Collected data
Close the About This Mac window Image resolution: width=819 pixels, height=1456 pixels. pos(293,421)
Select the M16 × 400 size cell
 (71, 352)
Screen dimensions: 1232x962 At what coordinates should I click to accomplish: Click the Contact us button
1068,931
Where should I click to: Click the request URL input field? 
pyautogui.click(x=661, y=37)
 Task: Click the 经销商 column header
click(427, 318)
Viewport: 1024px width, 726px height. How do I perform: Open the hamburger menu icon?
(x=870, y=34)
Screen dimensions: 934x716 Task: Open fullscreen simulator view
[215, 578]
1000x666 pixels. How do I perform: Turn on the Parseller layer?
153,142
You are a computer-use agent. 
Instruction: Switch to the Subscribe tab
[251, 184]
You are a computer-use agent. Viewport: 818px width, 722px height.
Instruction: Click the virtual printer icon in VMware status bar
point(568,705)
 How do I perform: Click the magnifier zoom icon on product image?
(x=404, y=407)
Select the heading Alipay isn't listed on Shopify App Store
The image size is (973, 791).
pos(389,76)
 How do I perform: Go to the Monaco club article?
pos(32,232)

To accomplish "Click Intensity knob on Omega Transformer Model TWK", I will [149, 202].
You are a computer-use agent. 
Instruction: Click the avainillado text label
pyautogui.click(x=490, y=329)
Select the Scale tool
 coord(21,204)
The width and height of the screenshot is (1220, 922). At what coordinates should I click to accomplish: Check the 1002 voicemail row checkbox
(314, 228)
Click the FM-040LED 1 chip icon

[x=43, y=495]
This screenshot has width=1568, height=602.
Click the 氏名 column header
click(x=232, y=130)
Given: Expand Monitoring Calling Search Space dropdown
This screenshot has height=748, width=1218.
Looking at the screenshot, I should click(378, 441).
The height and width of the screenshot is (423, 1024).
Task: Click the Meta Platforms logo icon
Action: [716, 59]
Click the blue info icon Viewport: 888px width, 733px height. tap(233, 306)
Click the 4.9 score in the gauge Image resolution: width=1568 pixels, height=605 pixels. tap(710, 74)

◆ **Task to carry out**
For this exercise, write all the records out again exactly.

◆ **Answer space**
Close the About This Mac window Image resolution: width=819 pixels, height=1456 pixels. pos(293,421)
Select the M16 × 400 size cell
 (71, 352)
Screen dimensions: 1232x962 At what coordinates should I click to accomplish: Click the Contact us button
1068,931
Where should I click to: Click the request URL input field? 
pyautogui.click(x=661, y=37)
 Task: Click the 经销商 column header
click(427, 318)
Viewport: 1024px width, 726px height. How do I perform: Open the hamburger menu icon?
(x=870, y=34)
Screen dimensions: 934x716 Task: Open fullscreen simulator view
[215, 578]
1000x666 pixels. How do I perform: Turn on the Parseller layer?
153,142
You are a computer-use agent. 
Instruction: Switch to the Subscribe tab
[251, 184]
You are a computer-use agent. Viewport: 818px width, 722px height.
Instruction: Click the virtual printer icon in VMware status bar
point(568,705)
 How do I perform: Click the magnifier zoom icon on product image?
(x=404, y=407)
Select the heading Alipay isn't listed on Shopify App Store
The image size is (973, 791).
pos(389,76)
 How do I perform: Go to the Monaco club article?
pos(32,232)

To accomplish "Click Intensity knob on Omega Transformer Model TWK", I will [149, 202].
You are a computer-use agent. 
Instruction: Click the avainillado text label
pyautogui.click(x=490, y=329)
Select the Scale tool
 coord(21,204)
The width and height of the screenshot is (1220, 922). At what coordinates should I click to accomplish: Check the 1002 voicemail row checkbox
(314, 228)
Click the FM-040LED 1 chip icon

[x=43, y=495]
This screenshot has width=1568, height=602.
Click the 氏名 column header
click(x=232, y=130)
Given: Expand Monitoring Calling Search Space dropdown
This screenshot has height=748, width=1218.
Looking at the screenshot, I should click(378, 441).
The height and width of the screenshot is (423, 1024).
Task: Click the Meta Platforms logo icon
Action: [716, 59]
Click the blue info icon Viewport: 888px width, 733px height. tap(233, 306)
Click the 4.9 score in the gauge Image resolution: width=1568 pixels, height=605 pixels. tap(710, 74)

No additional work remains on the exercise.